Thank you to Jo Faren King for many of the photos
On the third Sunday of Eastertide, Augustana celebrated the successful completion of its two-year-long solar project, which resulted in new roofs on our nearly sixty-year-old building and two solar panel arrays on the east and west roofs, generating electricity for the building. This post is about the first piece of that celebration – a worship service planned by Pastor Goede and led by Augustana’s Green Team, pastors and cantor, including guests from the city, the synod, and ecumenical and interfaith partners

We began in the courtyard, where Green Team member Chris Weber burned coal scavenged from the Lake Michigan shoreline. From the liturgy: “Coal has long been a staple of our energy consumption in the fossil fuel economy. Coal has long been burned to produce electricity across our country and across our world. Todayu as we celebrate our transition to sustainable solar energy at Augustana, we say goodbye to a reliance on fossil fuels like coal. As a congregation we say, we are going in a different direction.”

Our procession inside was led by a new banner to mark the occasion.
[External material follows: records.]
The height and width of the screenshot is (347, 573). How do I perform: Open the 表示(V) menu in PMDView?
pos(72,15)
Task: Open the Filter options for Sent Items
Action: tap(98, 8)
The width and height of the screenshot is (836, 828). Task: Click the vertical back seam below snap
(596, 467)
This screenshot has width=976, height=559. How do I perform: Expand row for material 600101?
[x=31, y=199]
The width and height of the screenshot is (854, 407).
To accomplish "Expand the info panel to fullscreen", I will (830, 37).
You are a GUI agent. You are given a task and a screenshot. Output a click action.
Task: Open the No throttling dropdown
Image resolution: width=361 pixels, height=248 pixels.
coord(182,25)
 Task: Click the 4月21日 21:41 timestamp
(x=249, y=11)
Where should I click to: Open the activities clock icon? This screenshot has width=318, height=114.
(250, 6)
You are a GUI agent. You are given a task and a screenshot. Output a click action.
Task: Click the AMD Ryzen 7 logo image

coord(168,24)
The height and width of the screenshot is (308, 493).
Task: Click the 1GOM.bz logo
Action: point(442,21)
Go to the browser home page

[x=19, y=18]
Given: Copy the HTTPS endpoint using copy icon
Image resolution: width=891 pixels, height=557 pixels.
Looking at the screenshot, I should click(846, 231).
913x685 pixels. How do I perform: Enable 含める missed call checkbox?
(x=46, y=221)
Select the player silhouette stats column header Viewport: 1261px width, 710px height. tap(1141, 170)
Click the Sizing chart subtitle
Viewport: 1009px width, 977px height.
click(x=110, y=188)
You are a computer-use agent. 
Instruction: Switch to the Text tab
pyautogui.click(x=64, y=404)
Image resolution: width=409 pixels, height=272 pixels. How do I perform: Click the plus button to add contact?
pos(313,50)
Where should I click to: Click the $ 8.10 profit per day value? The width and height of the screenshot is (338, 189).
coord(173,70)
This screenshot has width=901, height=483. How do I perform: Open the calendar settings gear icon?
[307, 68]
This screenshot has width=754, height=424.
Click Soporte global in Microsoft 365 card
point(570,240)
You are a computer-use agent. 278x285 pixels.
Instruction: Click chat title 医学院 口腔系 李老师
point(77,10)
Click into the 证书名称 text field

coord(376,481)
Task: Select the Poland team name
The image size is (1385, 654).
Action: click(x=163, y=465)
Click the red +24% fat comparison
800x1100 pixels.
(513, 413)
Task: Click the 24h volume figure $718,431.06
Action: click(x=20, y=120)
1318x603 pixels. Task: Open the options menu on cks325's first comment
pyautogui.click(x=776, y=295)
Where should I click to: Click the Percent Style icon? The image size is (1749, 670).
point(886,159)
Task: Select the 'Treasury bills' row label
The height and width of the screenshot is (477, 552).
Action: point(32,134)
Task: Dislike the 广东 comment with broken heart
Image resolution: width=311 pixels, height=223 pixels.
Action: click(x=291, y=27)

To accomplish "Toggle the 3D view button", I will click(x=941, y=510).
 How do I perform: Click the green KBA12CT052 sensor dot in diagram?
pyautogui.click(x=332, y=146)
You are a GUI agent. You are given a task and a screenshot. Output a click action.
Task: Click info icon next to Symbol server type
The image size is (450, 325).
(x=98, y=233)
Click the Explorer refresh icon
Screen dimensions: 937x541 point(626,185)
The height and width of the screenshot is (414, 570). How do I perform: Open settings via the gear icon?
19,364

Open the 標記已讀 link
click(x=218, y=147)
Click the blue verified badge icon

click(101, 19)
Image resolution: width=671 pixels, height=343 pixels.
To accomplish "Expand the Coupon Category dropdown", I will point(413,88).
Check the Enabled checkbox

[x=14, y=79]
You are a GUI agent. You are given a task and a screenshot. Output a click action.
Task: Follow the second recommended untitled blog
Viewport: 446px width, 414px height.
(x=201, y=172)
Lise Sveen designed and dyed the cloth, and Robin Mitchell assembled and sewed it.

After the readings and Pastor Goede’s message (more about that in the next post), Jim Schwab, a member of the Green Team and the lead author of the grant proposal that significantly funded the project, spoke to the assembled about the project. Here is an excerpt:
“. . . we at Augustana, and our remarkably dedicated Green Team, are not swimming in our own private pool, isolated from everything around us. We are swimming in vaster, deeper waters populated by tidal waves of inspired action to combat climate change and reverse the damage to our planet that has occurred for centuries. Despite all the despicable efforts in some quarters to turn back the clock on social and environmental progress, we are committed to moving forward. And we have lots of company, which is why we will soon hear from the City of Chicago, and our faith partners at Faith in Place and the Interfaith Council and the Metropolitan Chicago Synod. What we have done is an act of faith.” Read his full remarks here.

Lindy Wordlaw, the City of Chicago’s Assistant Commissioner for the Environment, was our first guest to speak at the service. She shared with us about the grant program that underwrote Augustana’s project, her work with other faith communities through the program, and her hope that our project will be inspirational to others.

Between guest speakers, we performed a liturgy centered on spiritual gifts, relating those gifts to some of the gifts of the Spirit that we have experienced through the solar project. Dan Friedrich led us in prayer for each gift as Elizabeth Roma lit a candle for that specific gift, arrayed around the Nave.

During the liturgy, we lifted the spiritual gifts of Courage, Hope, Wisdom, Faith, Discernment, Prophecy, and Healing. After the candle for the Gift of Healing was lit, everyone walked around the Nave to visit the candles and then lit their own candle from one of the spiritual gift candles.

From the Metro Chicago Synod of the ELCA, the Reverend Nathan Klein joined us and added his words to our celebration, bringing greetings from the synod. Nathan serves as Associate to the Bishop.

One of Augustana’s key partners in the journey that led us to the solar project has been Faith in Place, an interfaith organization dedicated to building a movement for environmental justice. The tag-line on their website is especially appropriate for Augustana’s solar project celebration: “Spiritual Communities Leading the Way Toward Just, Resilient, Thriving Communities.” The Illinois director of Faith in Place, the Reverend Nic Faison, spoke on the work of Faith in Place and our partnership.

Our final guest was Tilly Davis, a member of KAM Isaiah Israel, a Reform Jewish community in Hyde Park, and the Vice President of the Hyde Park & Kenwood Interfaith Council. KAM Isaiah Israel recently renovated their worship space and installed a geothermal heating and cooling system, another example of green technology to lower carbon fuel use.
After our worship, we enjoyed a lunch in the fellowship hall together – more about that and photos in an upcoming post.